Tiga Metode Membaca Al-Quran
Pada bulan Ramadhan, semangat dan atmosfer
beribadah kaum Muslimin bertambah. Selain puasa yang sudah diwajibkan, di
sana-sini banyak dilantunkan bacaan Al-Quran, dilaksanakan shalat tarawih,
kegiatan santunan dan buka bersama, serta banyak lagi amalan-amalan masyarakat
untuk menghidupkan Islam dalam suasana Ramadhan. Tentu hal yang sedemikian amat
menggembirakan.
Dari sekian amalan itu, salah satu juga yang paling
diutamakan adalah memperbanyak membaca Al-Quran di bulan Ramadhan. Bulan ini
adalah bulan awal diturunkannya Al-Quran untuk umat manusia, dan meskipun masih
terdapat khilafiyah, sebagian ulama menyebutkan bahwa Nuzulul Qur’an, awal
turunnya Al-Qur’an adalah pada 17 Ramadhan. Tentu saja menyemarakkan Al Quran
adalah pilihan baik di bulan baik ini.
Membaca Al-Quran jelas memiliki faedah dan
keistimewaan tersendiri. Setiap hurufnya, kita tahu, diganjar dengan sepuluh
kebajikan. Setiap seseorang membaca Al-Quran, hal itu telah dinilai sebagai
ibadah. Di masyarakat kita pun rupanya ada yang membaca perlahan-lahan, atau
dengan cara cepat. Di kalangan ulama ahli qiraat Al-Quran, cara membaca
Al-Quran memiliki tiga metode yang biasa diamalkan oleh pembaca Al-Quran.

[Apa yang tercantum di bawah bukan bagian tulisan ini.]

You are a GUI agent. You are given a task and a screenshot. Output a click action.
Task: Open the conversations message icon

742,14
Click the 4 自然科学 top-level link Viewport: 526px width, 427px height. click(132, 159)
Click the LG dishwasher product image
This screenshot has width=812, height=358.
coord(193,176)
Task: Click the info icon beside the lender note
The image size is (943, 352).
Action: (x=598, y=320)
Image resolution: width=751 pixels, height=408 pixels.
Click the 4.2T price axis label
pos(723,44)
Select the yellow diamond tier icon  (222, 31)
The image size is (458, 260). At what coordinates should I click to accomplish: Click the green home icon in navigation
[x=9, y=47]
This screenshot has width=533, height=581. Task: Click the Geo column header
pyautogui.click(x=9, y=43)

Sayyid Muhammad bin Alwi Al-Maliki dalam Qowaidul
Asasiyyah fi Ulumil Qur’an menyebutkan bahwa dalam membaca Al-Quran itu ada
tiga cara.
Pertama, yang disebut tahqiq. Metode membaca
secara tahqiq ini mengusahakan makharijul huruf dan pelafalan huruf hijaiyah
dengan tepat, memenuhi panjang pendeknya bacaan, juga memperjelas hamzah dan
harakatnya. Selain itu, kaidah tajwid terkait izhar, idgham, serta hukum-hukum
lainnya terkait huruf "nun" dan "mim" yang diberi harakat
sukun juga diperhatikan betul. Dan tak lupa dicermati kaidah waqaf, saktah,
juga letak-letak pemberhentian ayat. Dengan cara yang demikian, lisan
dibiasakan membaca Al-Quran sesempurna mungkin.

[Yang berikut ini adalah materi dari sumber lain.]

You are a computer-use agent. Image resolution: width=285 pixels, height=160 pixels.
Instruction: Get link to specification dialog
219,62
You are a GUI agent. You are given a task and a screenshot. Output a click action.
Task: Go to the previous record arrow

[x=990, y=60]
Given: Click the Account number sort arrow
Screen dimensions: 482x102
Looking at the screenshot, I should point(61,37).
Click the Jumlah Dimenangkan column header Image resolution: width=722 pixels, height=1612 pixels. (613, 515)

Menurut Sayyid Muhammad bin Alwi Al-Maliki, bacaan
semacam ini dianjurkan betul bagi para pelajar Al-Quran, utamanya di tingkat
pemula. Tujuannya supaya bacaan orang tersebut tidak melewati batas yang dapat
mencederai bacaan Al-Quran sendiri saat kelak sudah lebih lanyah, lancar
membaca Al-Quran.
Kedua, cara membaca yang disebut hadr. Cara
ini mempercepat bacaan dengan memperpendek bacaan-bacaan mad, tetapi tetap
dengan memperhatikan tanda baca untuk menepati tatabahasa Arab dan memantapkan
lafalnya. Cara yang paling sering diamalkan juga adalah mengurangi ghunnah,
atau mengurangi panjang bacaan mad. Yang jelas, bacaan ini tidak mencapai cara
membaca Al-Quran yang sempurna sebagaimana tahqiq.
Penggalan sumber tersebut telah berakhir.